A cross-party group of politicians has called on the government to throw its weight behind an EU-wide working group aimed at accelerating the uptake of clean, low carbon technologies across European cities.
In an open letter published in the Sunday Telegraph yesterday 15 MPs, Peers, and MEPs highlighted the environmental and economic benefits of a raft of new clean transport technologies, which emit zero CO2 while also helping to combat London’s air pollution problem.

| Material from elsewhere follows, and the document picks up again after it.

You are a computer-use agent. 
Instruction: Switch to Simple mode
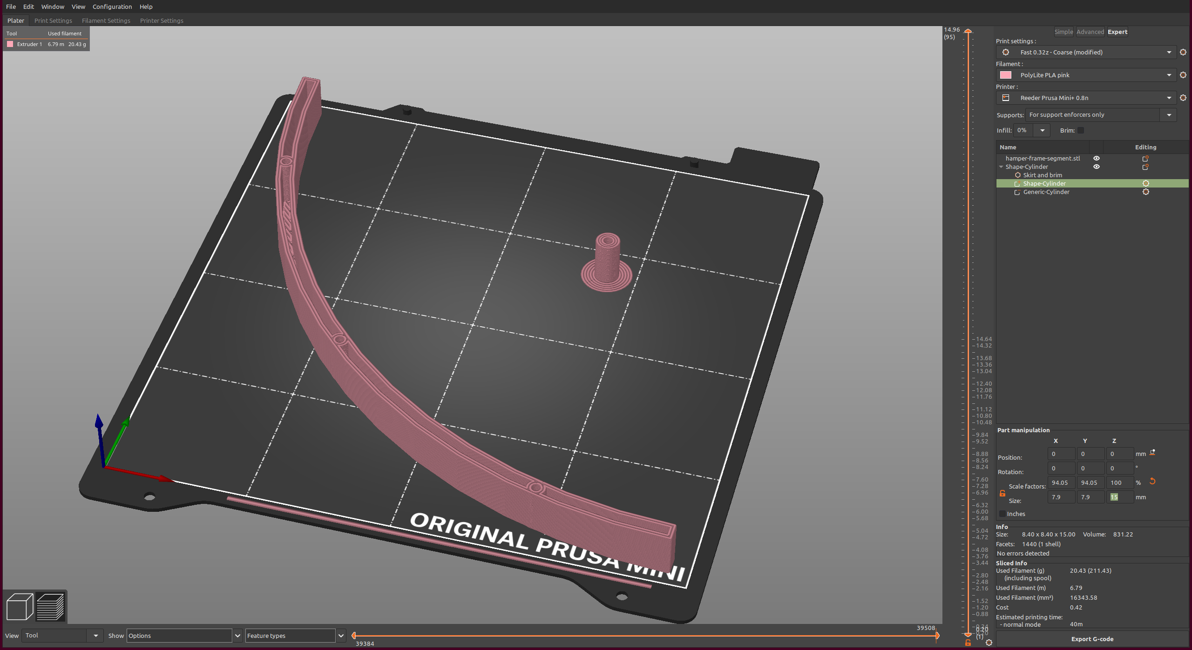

They called on the government to back Sharing Cities, a joint Europe-wide programme aimed at delivering pioneering smart technologies in hundreds of EU cities and regions, including London, Paris, and Lisbon.
Drawing on €24m of EU funding, the London-based working group aims to unlock €500m investment in clean technologies and engage more than 100 cities across Europe over the next three years. The group is currently testing electric logistics vehicles in Greenwich, and plans to also begin testing smart technologies in Bordeaux, Burgas, Lisbon, Milan and Warsaw.
“Through municipalities working together, Sharing Cities is sharing the cost of testing new technologies and is using economies of scale to reduce the price paid by taxpayers and increasing the attractiveness to innovators,” the letter states.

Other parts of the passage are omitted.